--- START OF AVAILABLE DATA ---
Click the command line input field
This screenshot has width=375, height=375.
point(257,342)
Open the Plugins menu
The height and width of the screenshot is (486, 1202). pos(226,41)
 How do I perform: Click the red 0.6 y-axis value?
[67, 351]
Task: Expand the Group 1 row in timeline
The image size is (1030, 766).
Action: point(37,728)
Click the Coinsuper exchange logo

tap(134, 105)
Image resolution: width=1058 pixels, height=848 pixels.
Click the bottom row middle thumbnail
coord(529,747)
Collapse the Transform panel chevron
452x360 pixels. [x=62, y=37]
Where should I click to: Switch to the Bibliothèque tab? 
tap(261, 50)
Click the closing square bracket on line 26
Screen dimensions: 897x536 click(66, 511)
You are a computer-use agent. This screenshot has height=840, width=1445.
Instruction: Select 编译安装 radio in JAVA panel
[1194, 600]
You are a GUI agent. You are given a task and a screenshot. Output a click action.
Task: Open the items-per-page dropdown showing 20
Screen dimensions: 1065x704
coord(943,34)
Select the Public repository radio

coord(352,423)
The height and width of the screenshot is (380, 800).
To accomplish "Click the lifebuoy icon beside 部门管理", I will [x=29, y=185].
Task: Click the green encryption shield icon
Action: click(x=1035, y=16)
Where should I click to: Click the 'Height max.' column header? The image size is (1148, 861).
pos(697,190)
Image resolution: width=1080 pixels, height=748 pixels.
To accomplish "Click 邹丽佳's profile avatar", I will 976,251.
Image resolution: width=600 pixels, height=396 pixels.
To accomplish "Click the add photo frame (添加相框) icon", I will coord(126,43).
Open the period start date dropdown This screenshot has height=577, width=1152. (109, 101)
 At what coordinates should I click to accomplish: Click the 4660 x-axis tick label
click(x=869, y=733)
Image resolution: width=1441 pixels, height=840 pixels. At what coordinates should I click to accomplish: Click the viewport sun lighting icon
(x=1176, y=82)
--- END OF AVAILABLE DATA ---
Copy out verbatim the lines between the line containing "You are a GUI" and the line containing "click(x=869, y=733)", including both of those lines.

You are a GUI agent. You are given a task and a screenshot. Output a click action.
Task: Open the items-per-page dropdown showing 20
Screen dimensions: 1065x704
coord(943,34)
Select the Public repository radio

coord(352,423)
The height and width of the screenshot is (380, 800).
To accomplish "Click the lifebuoy icon beside 部门管理", I will [x=29, y=185].
Task: Click the green encryption shield icon
Action: click(x=1035, y=16)
Where should I click to: Click the 'Height max.' column header? The image size is (1148, 861).
pos(697,190)
Image resolution: width=1080 pixels, height=748 pixels.
To accomplish "Click 邹丽佳's profile avatar", I will 976,251.
Image resolution: width=600 pixels, height=396 pixels.
To accomplish "Click the add photo frame (添加相框) icon", I will coord(126,43).
Open the period start date dropdown This screenshot has height=577, width=1152. (109, 101)
 At what coordinates should I click to accomplish: Click the 4660 x-axis tick label
click(x=869, y=733)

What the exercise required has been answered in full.